= Montgomery Tahsil =

Montgomery Tahsil was an administrative subdivision of Montgomery District in Punjab province of British India. The tahsil was located between 30°16' and 31°2' N. and 72°27' and 73°26'E on both banks of the Ravi River, with an area of 1,472 square miles.

The population according to the census of 1901 was 76,573, compared with 93,648 in 1891, a decrease of almost 20,000. The decrease being due to migration into the Chenab Colony. The tahsil contained the towns of Montgomery (1901 population, 6,602), the headquarters, and Kamalia (6,976); and 218 villages. The land revenue and cesses
in 1903-4 amounted to Rs. 78,000.

The greater part of the tahsil was uncultivated. It included on the south a narrow strip of the Sutlej valley, from which it rises abruptly into the desert uplands lying between the old banks of the Beds and the Ravi.

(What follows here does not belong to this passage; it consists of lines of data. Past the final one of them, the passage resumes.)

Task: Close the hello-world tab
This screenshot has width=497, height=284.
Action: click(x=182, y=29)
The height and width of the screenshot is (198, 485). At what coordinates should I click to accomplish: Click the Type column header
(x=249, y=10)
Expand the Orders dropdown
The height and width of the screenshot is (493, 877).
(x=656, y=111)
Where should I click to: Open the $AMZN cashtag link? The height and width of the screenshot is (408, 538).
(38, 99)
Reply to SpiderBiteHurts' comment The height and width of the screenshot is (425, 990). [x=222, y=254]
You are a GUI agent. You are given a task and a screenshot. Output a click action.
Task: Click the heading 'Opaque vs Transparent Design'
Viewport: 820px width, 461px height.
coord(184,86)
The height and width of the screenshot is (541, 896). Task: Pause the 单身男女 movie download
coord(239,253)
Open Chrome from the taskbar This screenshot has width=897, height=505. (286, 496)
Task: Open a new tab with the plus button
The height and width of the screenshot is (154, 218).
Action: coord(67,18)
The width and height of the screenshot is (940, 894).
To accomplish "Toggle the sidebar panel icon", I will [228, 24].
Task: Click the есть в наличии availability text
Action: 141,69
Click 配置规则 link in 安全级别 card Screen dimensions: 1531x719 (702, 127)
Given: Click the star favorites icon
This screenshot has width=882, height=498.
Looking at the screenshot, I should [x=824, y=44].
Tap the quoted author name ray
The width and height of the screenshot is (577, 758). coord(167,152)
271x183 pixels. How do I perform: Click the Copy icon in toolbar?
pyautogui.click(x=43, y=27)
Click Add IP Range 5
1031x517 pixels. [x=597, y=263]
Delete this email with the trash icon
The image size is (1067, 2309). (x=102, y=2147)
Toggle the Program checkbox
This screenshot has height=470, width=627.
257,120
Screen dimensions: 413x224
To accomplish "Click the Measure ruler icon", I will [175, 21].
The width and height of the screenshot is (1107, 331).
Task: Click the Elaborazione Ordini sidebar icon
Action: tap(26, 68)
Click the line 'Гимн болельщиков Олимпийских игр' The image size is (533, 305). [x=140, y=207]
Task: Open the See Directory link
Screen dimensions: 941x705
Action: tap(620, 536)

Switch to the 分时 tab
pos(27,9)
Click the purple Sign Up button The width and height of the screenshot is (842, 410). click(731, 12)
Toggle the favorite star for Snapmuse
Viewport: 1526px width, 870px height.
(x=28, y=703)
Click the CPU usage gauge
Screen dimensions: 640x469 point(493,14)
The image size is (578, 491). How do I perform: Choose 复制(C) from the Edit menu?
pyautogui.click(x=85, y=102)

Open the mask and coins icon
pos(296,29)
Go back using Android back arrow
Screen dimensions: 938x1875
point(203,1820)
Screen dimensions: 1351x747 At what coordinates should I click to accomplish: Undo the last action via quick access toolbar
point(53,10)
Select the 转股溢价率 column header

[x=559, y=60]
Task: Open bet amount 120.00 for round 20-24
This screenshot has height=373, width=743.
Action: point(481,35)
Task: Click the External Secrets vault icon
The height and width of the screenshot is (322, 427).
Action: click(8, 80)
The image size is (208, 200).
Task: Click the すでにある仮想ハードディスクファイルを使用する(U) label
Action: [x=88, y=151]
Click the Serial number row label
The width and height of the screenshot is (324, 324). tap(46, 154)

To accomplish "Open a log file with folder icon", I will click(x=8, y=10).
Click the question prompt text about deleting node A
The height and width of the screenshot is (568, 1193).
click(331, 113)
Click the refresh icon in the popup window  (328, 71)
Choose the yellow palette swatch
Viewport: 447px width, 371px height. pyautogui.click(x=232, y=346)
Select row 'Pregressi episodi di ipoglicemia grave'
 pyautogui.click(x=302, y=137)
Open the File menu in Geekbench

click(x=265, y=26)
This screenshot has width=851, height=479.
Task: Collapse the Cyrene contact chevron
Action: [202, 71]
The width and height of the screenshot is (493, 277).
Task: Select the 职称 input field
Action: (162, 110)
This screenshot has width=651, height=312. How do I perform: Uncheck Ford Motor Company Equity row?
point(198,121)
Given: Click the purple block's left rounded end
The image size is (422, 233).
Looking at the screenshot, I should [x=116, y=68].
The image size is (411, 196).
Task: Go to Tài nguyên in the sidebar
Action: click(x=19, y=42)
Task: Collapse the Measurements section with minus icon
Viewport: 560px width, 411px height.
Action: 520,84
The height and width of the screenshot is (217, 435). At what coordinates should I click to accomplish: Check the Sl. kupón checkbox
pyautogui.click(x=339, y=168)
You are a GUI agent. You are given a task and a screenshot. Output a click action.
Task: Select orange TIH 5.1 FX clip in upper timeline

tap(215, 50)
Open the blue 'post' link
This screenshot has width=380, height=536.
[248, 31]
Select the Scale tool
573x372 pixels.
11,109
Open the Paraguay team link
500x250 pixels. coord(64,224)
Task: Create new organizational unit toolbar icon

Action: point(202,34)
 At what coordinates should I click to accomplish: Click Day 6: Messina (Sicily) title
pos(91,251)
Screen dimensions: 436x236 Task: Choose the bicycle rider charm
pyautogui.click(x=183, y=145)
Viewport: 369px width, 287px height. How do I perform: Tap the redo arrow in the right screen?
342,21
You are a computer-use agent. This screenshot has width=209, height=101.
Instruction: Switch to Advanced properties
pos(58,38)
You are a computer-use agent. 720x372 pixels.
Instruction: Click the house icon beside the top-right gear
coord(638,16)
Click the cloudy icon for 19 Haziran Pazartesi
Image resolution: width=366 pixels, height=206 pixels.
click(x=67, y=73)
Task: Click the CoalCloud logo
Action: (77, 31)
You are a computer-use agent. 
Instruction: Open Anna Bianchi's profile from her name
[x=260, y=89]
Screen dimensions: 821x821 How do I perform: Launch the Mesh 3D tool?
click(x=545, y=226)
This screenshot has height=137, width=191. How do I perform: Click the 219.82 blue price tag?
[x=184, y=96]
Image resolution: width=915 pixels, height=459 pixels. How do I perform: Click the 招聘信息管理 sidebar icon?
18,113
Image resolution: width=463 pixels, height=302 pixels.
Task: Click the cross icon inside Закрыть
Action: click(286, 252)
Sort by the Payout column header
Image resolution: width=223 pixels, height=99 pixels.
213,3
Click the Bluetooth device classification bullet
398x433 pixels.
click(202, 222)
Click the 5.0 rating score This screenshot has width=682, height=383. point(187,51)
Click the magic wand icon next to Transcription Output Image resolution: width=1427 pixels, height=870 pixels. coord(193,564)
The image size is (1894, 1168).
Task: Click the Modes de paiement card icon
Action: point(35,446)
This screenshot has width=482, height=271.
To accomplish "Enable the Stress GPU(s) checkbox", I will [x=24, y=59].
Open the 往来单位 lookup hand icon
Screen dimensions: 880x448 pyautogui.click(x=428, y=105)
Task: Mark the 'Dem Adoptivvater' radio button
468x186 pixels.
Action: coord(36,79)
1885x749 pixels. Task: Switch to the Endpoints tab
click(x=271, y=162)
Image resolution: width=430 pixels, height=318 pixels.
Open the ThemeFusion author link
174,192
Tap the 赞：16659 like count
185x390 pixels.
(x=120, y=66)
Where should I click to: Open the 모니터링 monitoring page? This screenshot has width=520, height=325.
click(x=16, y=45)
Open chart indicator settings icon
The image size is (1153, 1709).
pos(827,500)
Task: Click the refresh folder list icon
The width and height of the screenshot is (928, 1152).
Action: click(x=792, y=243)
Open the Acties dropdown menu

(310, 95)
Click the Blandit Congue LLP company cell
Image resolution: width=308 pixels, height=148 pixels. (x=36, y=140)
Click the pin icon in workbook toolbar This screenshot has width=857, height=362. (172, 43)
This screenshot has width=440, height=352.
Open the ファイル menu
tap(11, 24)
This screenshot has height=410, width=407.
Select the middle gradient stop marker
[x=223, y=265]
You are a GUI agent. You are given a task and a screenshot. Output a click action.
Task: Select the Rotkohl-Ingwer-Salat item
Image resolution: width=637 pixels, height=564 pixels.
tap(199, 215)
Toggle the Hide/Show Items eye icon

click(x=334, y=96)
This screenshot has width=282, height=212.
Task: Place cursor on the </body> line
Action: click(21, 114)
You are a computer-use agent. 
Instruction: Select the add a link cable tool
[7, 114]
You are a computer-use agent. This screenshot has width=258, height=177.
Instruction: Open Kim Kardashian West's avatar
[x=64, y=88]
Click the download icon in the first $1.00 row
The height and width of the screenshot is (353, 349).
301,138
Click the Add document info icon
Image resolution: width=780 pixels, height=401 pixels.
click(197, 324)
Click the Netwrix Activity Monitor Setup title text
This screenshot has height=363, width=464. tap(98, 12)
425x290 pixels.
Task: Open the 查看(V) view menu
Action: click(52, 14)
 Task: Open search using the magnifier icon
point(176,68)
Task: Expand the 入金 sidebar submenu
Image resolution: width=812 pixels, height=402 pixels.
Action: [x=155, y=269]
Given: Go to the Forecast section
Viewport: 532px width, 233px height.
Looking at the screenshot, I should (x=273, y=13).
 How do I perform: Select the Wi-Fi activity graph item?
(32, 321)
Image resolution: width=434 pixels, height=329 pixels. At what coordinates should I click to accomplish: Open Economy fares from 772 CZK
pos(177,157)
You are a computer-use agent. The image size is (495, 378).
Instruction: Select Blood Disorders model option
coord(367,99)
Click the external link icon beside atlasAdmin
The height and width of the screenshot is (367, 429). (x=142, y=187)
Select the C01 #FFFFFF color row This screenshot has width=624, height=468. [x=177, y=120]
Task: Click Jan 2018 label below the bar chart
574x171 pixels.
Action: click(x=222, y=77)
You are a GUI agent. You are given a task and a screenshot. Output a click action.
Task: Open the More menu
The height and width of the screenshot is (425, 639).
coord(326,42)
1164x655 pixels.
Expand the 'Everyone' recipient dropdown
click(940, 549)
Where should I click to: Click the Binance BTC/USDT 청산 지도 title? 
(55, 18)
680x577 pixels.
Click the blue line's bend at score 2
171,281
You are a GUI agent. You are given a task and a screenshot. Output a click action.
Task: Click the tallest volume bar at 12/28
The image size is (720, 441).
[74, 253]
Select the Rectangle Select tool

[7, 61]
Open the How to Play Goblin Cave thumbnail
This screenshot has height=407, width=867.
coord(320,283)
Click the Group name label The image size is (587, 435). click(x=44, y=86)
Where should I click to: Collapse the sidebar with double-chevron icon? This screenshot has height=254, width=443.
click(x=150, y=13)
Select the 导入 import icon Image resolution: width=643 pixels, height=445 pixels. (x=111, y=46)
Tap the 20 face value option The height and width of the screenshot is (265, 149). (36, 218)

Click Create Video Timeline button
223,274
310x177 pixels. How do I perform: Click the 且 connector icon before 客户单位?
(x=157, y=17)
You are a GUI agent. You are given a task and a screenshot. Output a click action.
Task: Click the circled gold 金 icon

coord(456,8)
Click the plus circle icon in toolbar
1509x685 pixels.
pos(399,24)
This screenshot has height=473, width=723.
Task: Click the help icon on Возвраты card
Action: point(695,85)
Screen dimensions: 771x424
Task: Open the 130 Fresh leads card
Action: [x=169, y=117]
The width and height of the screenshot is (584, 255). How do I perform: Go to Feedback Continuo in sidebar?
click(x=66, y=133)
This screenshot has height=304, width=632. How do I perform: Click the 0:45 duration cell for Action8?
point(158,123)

Farther north lie the Ravi lowlands, interspersed with great stretches of jungle, and, beyond the river, sloping gently upwards towards the fertile plateau irrigated by the Chenab Canal. Cultivation is confined to the lands along the river, and a few scattered patches round the wells elsewhere. The scanty cultivation accounted for the low density of population, 52 persons per
square mile.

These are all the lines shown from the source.